Solving New Cancer Challenges With the Percepta Nasal Swab Test

Lung cancer has the highest mortality rate of all cancers worldwide, causing approximately 1.8 million deaths each year. Lung nodules are typically the first sign of lung cancer and should not be ignored, however most of them are benign. Physicians currently have limited objective tools to help accurately determine which patients with lung nodules found on computerized axial tomography, or CT, scans have cancer. Approximately 15 million patients are now recommended for annual lung cancer CT screening to detect potentially cancerous lung nodules early. Approximately 2.7 million Americans are screened annually for lung cancer, and about 1.6 million lung nodules are found incidentally each year. We developed the noninvasive Percepta Nasal Swab test to help physicians more accurately, quickly and confidently determine lung cancer risk so that patients whose lung nodules are benign may avoid unnecessary invasive procedures and patients whose nodules are likely cancerous may proceed to further diagnostic work-up and, if necessary, treatment.

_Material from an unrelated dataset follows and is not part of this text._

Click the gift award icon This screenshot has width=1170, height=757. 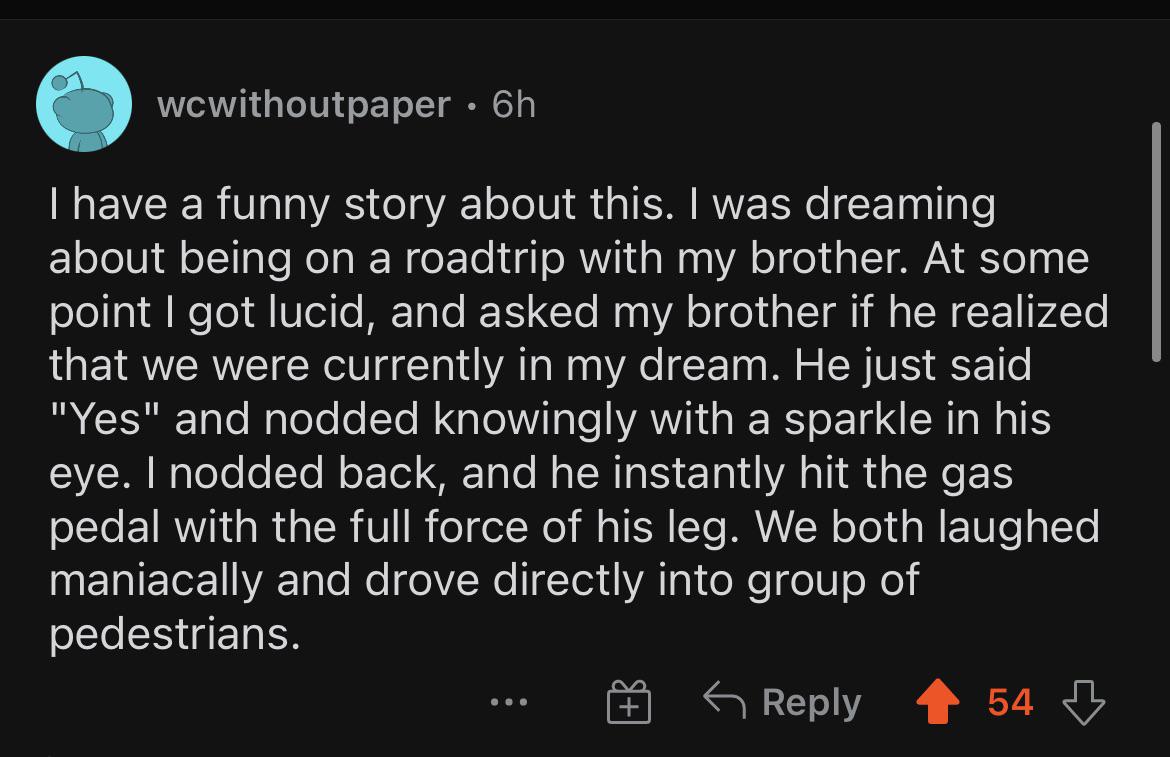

The Percepta Nasal Swab test is built upon foundational "field of injury" science, through which genomic changes associated with lung cancer in current and former smokers are detected using a sample collected non-invasively from the nasal passage. Clinical validation data published in the journal CHEST showed that when the Percepta Nasal Swab test identified patients as low risk, its sensitivity was 97%, providing a negative predictive value, or NPV, of 98% in a population with the 25% cancer prevalence that would be expected in a broad cohort with suspicious lung nodules. We believe this NPV can assist physicians in avoiding unnecessary invasive procedures in these patients with a very small likelihood of missing a cancer. When the test identified patients as high risk, its specificity was 92%, for a positive predictive value, or PPV, of 70% at a malignancy rate of 25%. Given these data, we believe the Percepta Nasal Swab test would assist physicians in directing these

patients to further procedures so they could obtain an accurate diagnosis and speed time to treatment, if necessary. Patients in the moderate risk group could be managed according to current clinical guidelines.

Biopharmaceutical and Other Revenue

From time to time, we partner with biopharmaceutical companies that rely on data from our CLIA tests to provide unique insights into the genetic underpinnings of disease.

Reimbursement

United States

Revenue from sales of our tests comes from several sources, including commercial third-party payers, such as insurance companies and health maintenance organizations, government payers, such as Medicare and Medicaid, and patients.

Medicare generally covers molecular diagnostic tests through individual Medicare Administrative Contractors, or MACs. Medicare coverage for most of Veracyte’s tests is determined through the MolDX program, administered by the MAC, Palmetto GBA. Through Local Coverage Determinations, or LCDs, and associated coverage articles, MolDX covers Afirma GSC, Decipher Prostate, Decipher Bladder, and Prosigna. For testing services that do not fall within the scope of the MolDX program, coverage may be adjudicated by the MAC with jurisdiction over the laboratory that performs the test, either via an LCD or on a claim-by-claim basis.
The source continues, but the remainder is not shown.